RNetCDF has been forked for compound types by Bertran Brelier, but this package does not provide documentation and is not synchronized with a newer release of RNetCDF.
Requirements
These are features and tasks that I want done.
- Ability to read NASA L3 bin files from the new NetCDF-4 format. This format includes both groups and compound types. Essentially it's a data.frame of bin number, weights, variable sum and ssq, a few other one-to-one matching values and small amount of global metadata such as "number of rows" for the sinusoidal grid, Sensor name, date, etc. This is done by the rrshdf4 package for the old HDF4 format, and provided via the roc package.
- Support for NetCDF4 in the CRAN Windows builds, or a systematic replacement for CRAN that allows provision of identical features on Linux and Windows.

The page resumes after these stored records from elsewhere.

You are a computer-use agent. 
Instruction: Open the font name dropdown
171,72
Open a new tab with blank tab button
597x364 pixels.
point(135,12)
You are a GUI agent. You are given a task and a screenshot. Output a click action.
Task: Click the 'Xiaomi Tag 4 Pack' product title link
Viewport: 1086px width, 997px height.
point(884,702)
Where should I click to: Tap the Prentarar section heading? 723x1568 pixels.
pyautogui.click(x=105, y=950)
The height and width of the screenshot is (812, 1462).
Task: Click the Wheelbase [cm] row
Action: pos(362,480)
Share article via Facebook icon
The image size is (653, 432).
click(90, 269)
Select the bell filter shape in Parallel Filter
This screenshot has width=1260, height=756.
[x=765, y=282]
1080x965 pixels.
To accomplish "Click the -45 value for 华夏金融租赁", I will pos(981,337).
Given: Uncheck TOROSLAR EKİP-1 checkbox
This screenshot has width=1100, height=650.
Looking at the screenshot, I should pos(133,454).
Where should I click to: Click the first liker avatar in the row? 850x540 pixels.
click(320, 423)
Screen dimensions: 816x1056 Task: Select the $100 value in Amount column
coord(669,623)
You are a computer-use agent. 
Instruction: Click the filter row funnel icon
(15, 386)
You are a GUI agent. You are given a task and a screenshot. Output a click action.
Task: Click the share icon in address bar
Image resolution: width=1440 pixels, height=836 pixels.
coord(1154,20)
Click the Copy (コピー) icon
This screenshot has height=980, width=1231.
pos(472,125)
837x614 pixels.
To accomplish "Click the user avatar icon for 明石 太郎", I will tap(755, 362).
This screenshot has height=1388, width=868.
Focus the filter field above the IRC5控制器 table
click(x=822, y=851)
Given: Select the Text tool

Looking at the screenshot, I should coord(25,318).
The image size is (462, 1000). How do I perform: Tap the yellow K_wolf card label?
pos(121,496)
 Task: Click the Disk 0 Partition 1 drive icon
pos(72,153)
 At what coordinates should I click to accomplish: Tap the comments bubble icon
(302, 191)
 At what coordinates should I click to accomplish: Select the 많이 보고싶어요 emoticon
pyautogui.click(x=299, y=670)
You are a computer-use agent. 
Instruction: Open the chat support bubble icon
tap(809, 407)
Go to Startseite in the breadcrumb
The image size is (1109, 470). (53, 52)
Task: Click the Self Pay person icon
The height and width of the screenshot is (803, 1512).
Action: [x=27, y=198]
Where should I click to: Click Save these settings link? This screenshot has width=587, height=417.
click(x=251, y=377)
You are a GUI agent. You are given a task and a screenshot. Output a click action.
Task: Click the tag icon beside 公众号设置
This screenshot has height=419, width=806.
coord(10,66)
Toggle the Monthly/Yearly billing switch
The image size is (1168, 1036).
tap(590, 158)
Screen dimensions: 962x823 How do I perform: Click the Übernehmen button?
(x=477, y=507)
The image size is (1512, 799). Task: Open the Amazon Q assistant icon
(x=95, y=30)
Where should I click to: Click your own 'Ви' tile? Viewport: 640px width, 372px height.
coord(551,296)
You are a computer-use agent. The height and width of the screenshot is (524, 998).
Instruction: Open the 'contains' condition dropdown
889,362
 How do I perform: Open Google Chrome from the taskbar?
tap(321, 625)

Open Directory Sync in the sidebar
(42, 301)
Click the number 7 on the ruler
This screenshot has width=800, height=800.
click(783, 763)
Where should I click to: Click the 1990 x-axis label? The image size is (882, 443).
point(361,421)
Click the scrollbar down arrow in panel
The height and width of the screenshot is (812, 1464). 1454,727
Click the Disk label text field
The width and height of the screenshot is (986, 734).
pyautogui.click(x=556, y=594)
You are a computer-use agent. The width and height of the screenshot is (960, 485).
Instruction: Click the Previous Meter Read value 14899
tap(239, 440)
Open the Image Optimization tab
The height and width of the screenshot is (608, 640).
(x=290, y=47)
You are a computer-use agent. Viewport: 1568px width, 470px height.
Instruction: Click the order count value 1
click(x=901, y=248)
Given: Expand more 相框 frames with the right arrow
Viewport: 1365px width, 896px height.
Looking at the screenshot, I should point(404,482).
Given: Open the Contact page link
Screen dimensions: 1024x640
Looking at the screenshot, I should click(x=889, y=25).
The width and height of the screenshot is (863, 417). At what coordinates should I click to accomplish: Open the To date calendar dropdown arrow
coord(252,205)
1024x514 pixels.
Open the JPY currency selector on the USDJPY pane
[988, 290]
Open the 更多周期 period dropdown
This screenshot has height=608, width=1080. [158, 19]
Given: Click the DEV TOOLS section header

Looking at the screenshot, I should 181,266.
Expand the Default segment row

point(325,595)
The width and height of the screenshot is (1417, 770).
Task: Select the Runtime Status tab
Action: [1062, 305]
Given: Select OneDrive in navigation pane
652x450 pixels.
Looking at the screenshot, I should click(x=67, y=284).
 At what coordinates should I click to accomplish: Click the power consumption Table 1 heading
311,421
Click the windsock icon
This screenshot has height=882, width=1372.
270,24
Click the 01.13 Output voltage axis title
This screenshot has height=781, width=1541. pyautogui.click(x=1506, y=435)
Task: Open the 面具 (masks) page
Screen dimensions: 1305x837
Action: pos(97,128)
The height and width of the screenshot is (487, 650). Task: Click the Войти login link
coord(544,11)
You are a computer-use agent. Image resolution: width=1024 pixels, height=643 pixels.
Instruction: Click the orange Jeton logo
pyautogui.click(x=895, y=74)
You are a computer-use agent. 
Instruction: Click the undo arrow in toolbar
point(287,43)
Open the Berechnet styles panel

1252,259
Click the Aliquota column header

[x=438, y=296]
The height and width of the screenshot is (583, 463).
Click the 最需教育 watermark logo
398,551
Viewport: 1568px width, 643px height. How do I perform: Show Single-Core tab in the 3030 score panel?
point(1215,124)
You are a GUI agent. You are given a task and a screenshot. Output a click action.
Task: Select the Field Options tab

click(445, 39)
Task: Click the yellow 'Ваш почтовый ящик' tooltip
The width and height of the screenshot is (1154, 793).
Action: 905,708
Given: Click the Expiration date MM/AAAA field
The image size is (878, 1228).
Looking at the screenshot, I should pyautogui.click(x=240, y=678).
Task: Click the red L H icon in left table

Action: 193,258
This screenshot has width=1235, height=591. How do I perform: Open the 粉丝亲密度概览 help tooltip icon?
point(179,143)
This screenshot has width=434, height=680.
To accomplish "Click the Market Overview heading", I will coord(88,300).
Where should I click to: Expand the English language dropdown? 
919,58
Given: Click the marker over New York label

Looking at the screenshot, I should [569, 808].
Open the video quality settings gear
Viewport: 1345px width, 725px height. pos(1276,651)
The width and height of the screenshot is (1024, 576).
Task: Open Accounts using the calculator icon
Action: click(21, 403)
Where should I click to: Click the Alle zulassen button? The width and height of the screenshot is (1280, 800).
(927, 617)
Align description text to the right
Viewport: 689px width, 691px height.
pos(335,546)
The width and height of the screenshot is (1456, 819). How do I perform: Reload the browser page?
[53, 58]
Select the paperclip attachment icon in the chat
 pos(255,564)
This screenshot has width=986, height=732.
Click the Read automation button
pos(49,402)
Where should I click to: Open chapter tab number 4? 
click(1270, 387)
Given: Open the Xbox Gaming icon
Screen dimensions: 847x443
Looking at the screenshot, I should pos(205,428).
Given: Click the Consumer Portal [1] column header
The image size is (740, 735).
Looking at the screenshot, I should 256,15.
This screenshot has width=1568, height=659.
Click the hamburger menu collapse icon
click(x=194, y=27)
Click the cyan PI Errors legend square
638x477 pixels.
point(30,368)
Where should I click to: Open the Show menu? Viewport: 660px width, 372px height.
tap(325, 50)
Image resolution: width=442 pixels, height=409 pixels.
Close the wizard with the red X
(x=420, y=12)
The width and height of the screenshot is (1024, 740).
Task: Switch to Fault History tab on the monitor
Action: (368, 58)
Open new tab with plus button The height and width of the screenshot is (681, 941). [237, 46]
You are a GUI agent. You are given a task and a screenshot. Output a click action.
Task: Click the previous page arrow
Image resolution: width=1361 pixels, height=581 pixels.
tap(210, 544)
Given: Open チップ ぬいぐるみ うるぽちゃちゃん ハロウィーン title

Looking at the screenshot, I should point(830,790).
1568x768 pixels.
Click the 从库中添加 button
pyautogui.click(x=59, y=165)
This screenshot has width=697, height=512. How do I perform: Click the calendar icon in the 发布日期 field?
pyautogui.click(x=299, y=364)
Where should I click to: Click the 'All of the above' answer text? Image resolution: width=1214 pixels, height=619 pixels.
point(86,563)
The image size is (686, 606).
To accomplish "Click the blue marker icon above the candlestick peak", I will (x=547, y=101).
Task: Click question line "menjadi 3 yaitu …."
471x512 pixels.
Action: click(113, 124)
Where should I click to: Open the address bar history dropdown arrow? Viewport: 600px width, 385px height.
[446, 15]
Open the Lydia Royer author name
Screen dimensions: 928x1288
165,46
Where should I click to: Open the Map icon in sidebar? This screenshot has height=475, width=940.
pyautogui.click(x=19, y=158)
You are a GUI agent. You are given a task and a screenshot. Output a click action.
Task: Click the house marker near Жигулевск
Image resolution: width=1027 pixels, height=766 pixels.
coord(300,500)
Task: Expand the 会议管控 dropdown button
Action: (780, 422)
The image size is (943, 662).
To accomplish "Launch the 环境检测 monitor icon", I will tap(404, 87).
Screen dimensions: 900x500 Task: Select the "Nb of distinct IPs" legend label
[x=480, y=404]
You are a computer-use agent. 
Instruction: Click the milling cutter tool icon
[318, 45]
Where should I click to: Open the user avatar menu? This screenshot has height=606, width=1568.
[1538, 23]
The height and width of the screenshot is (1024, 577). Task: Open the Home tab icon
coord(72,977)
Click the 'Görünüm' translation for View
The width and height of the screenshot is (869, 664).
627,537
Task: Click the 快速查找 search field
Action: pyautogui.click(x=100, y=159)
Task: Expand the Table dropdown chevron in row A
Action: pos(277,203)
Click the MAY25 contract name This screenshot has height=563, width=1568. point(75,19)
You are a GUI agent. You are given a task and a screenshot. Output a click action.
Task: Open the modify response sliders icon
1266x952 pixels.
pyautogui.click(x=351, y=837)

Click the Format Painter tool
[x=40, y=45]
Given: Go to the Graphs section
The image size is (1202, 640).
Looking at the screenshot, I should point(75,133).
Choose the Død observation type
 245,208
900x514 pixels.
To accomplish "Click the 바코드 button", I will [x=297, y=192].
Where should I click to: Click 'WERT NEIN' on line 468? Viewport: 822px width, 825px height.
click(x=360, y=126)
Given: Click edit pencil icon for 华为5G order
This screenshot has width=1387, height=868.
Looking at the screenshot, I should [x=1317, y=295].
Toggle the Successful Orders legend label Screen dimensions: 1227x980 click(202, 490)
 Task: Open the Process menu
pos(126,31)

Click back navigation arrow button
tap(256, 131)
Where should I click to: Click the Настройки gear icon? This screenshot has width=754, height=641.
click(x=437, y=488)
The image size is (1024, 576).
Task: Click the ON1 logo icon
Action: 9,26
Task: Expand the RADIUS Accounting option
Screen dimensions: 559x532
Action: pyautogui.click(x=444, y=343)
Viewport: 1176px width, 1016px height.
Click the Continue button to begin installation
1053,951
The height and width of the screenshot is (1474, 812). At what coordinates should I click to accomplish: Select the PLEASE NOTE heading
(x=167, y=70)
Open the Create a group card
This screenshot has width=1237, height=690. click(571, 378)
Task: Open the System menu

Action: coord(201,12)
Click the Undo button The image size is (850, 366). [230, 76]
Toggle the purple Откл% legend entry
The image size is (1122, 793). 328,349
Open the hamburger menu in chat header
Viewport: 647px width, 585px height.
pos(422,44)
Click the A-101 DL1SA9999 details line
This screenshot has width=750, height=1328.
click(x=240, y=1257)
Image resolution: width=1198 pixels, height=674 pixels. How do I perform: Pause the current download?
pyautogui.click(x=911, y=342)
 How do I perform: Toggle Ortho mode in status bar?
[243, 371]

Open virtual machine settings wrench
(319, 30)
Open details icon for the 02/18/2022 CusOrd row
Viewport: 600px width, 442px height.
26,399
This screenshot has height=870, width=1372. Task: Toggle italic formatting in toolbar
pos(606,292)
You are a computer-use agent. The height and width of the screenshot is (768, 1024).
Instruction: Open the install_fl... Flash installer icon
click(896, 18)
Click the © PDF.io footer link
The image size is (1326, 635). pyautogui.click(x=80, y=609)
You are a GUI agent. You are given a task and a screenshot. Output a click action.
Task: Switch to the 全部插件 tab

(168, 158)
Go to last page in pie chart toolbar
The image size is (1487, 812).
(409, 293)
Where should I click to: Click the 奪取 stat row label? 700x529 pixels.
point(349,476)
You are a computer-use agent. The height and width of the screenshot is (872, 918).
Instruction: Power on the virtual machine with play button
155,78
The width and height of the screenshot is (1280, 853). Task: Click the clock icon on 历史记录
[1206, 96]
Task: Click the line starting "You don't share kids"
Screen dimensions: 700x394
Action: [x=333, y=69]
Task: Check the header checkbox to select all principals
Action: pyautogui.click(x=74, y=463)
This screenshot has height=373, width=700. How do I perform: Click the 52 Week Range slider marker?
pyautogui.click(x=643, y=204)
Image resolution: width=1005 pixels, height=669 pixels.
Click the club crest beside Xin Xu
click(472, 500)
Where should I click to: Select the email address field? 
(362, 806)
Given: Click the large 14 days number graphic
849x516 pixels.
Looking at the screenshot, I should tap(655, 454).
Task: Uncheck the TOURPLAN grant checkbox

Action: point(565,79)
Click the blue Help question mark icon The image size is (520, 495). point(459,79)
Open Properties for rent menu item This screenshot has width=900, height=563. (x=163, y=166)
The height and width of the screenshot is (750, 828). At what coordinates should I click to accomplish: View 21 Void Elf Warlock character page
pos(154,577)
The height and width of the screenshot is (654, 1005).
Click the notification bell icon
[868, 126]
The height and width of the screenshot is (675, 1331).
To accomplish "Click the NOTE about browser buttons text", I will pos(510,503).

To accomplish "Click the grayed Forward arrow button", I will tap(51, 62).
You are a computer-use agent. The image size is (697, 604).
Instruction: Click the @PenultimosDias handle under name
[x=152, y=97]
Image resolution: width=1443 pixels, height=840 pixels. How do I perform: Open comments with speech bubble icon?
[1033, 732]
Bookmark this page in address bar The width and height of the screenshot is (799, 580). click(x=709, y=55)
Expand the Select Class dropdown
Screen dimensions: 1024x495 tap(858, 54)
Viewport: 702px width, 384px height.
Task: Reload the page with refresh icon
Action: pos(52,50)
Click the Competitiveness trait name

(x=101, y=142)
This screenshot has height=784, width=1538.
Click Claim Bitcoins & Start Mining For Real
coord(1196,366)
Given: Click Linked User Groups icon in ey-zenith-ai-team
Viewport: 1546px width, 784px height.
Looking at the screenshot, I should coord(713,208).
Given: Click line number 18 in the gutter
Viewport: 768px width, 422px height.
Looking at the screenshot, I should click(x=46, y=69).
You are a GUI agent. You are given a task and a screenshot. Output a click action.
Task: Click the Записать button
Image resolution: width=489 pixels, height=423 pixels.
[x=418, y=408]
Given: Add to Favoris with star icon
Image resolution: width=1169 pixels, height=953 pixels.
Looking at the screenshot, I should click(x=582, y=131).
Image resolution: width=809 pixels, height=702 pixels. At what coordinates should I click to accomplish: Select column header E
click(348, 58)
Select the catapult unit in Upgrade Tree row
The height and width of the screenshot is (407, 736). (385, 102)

- Rationalization of the NetCDF support provided in the R packages. Raster does not use GDAL to read NetCDF but provides its own interface either via ncdf or ncdf4. This should be able to use RNetCDF as an alternative, including whether v3 or v4 is available. Ultimately it would be preferable that GDAL understood the workarounds in raster, so then it could be used instead with the advantage that non-R languages would gain the same extra functionality.
- A smarter R interface for NetCDF files. This would avoid the need for raw file connections and matching attributes, dimensions and variables. Rather, you would request a variable from a source and all that stuff would be sorted out. Ideal would be with demand-paged streaming and with options for different downstream formats - either raster or other Spatial objects, via other converters.
Tasks
- build a project to manage the different R packages for testing
- document v4 features available to ncdf4, ncdf and RNetCDF and what build options control different parts, include at least Thredds URL, with and without external compression, internal compression, tiling, groups, compound types and GMT variants.
- document what is provided by GDAL from the general v4 features above (groups?)
- example suite for the use of RNetCDF(2.0) for compound types in the L3 bin files (including, can HDF5 provide some of the required support if built in??)
- define a pathway for extending ncdf4 to include compound types (just one level is sufficient if the recursive need is too hard)
Related projects
rgdal2, ff, dplyr, data.table and raster are examples for supporting demand-paged data read.